"Sinds zijn arrestatie zit hij in de gevangenis."
Translation:Since his arrest he has been in prison.
I wrote the wrong translation and was show the correct one: "Since his arrest he's been sitting in the jail." On the second attempt I wrote this sentence and was told it was wrong with the above translation above: '.....he has been in prison." I know both convey the same meaning but Duolingo persists in giving different translations which result in incorrect responses.
The inclusion of the article "the" was not accepted, but I've now added it to the database.
When you give an answer that Duolingo doesn't recognize, it tries to find the "closest" correct answer among the list of accepted translations, which it then presents to you. For some sentences, this list can have thousands of entries. Being a computer algorithm, it's not always clear how it determines which answer is closest to your incorrect one. In any case, that's why it doesn't always give you the same correction.

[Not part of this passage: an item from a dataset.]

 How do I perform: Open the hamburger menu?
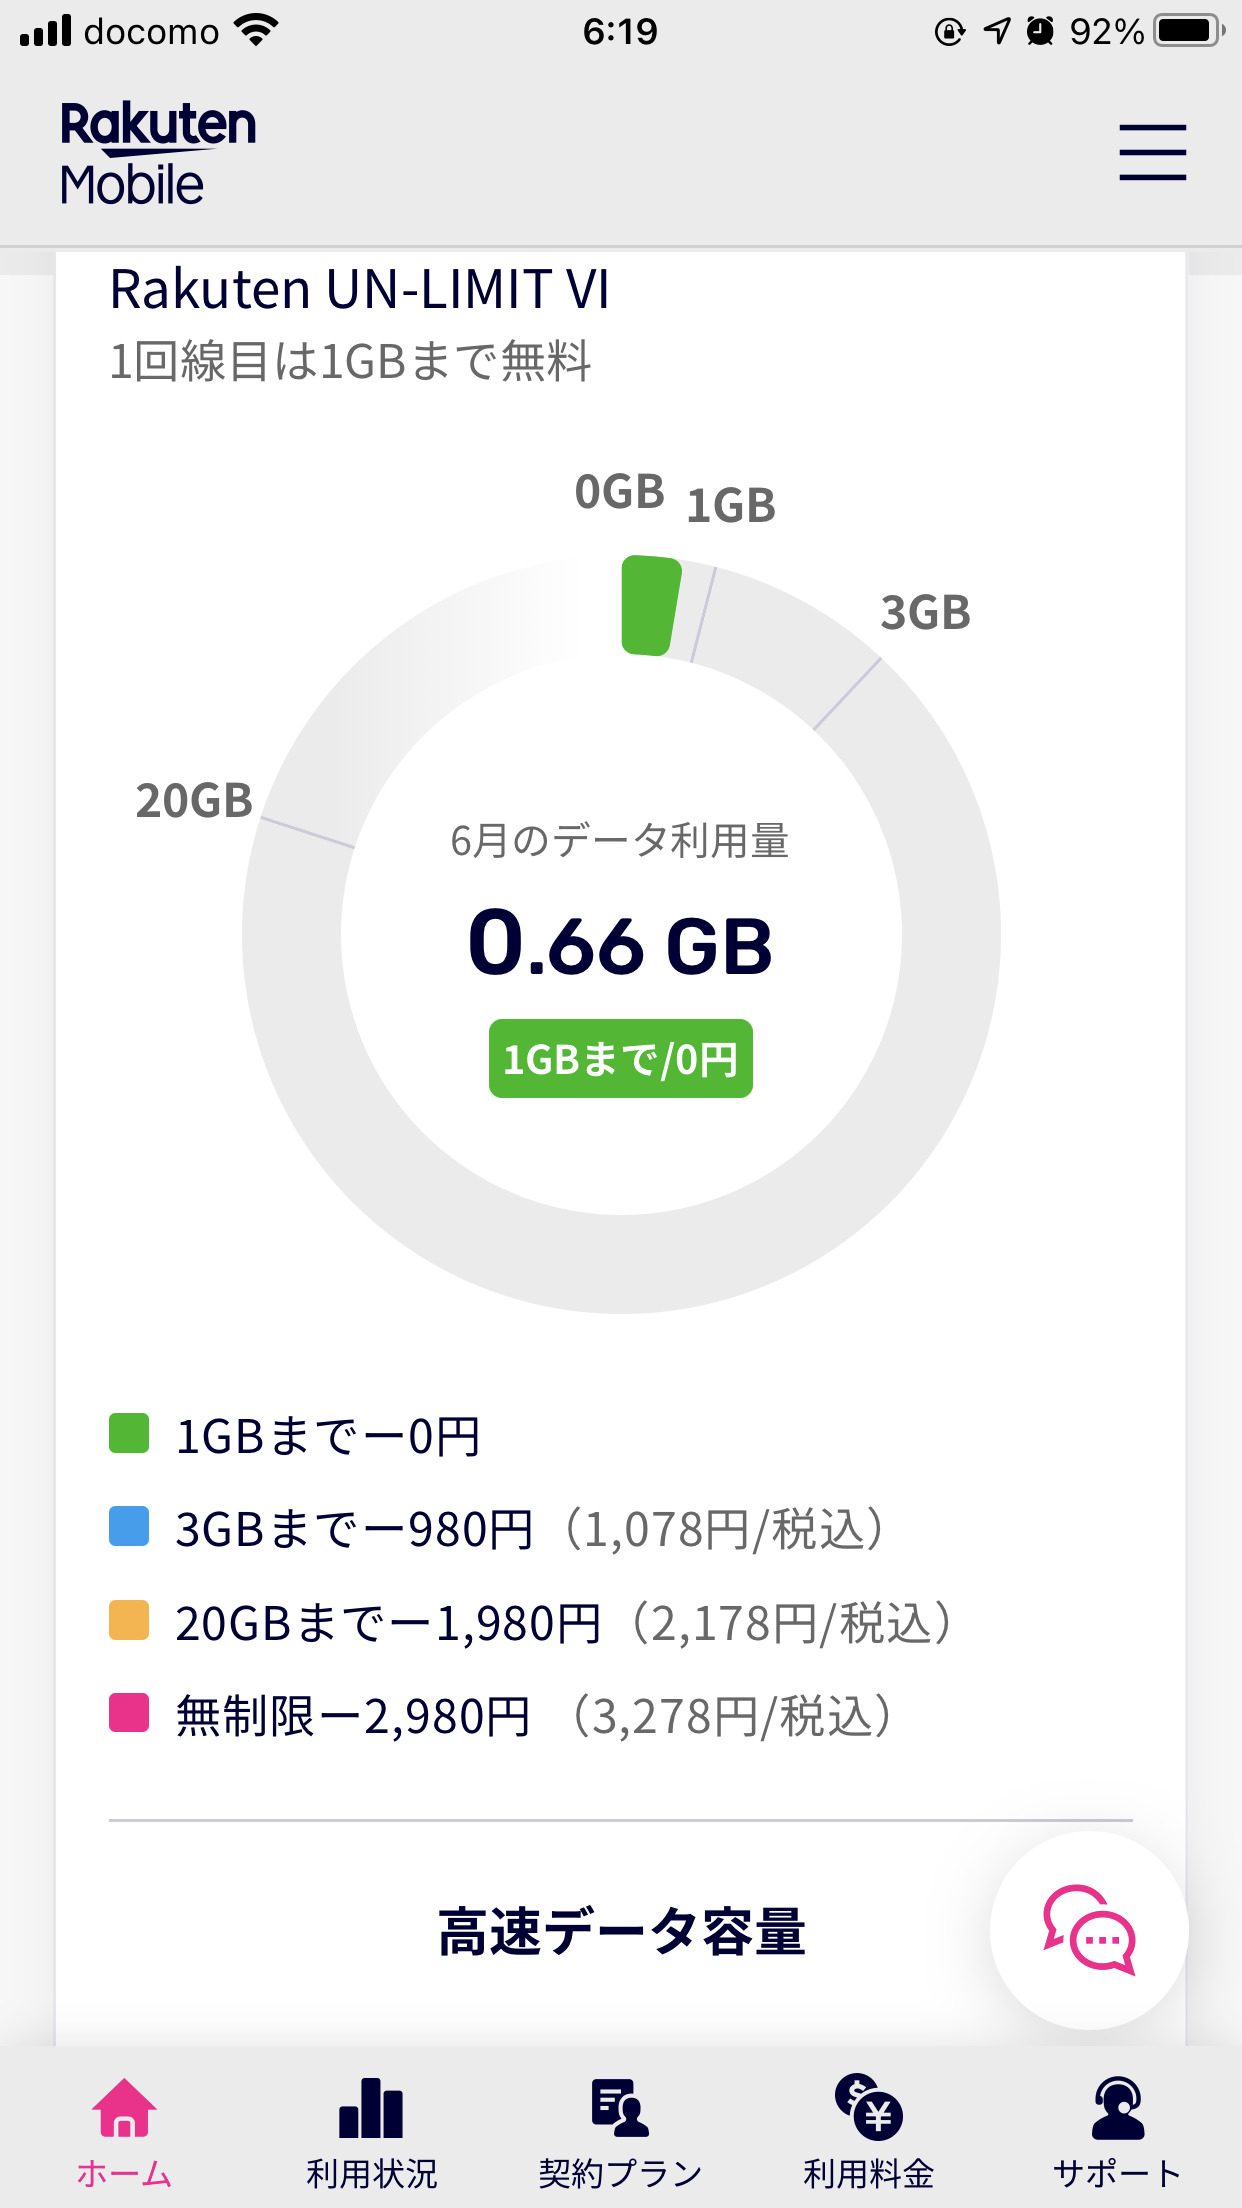(1152, 152)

Thanks. That clears up some questions I had. I thought there were various translations but didn't realize it was so many!
Yeah, synonyms and flexible word order can really allow for a lot of combinations!

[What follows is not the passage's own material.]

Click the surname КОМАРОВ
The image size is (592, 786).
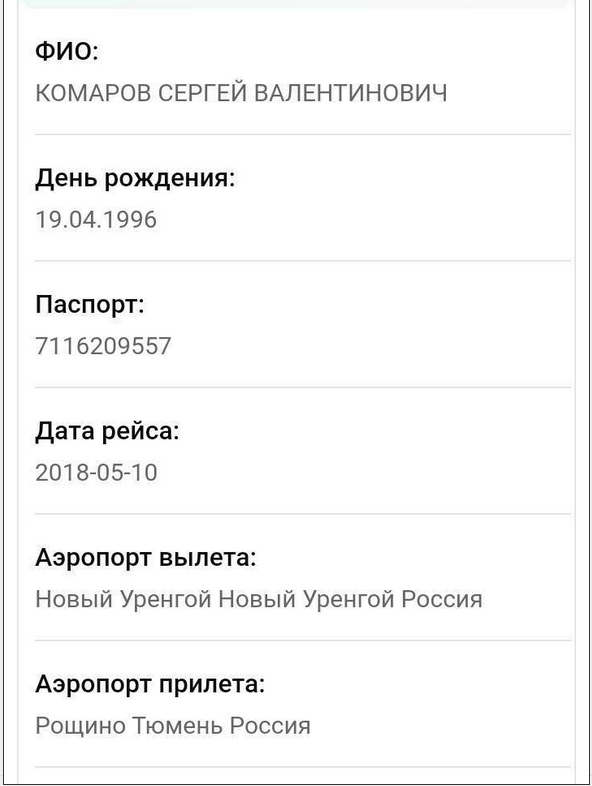click(93, 93)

I wonder if zit can also be translated as "to sit" ? So that the person literally sits in prison. Or is zit always used for " to be" only? Thanks for clarifying!:-)
It can be both "to sit" and "to be". ;)
Though, in this case, it's more natural to translate it as "to be".
Are we using the present perfect "has been" because of the word "since"? Otherwise, why is not accepted as translation: "He is in the prison since his arrest"?
Yes. In English we use past perfect after since. Most other languages (or at least the others I speak, French and Italian, as well as Dutch) use the present tense. Het regent sinds dinsdag/Il pleut depuis mardi = It HAS RAINED since Tuesday.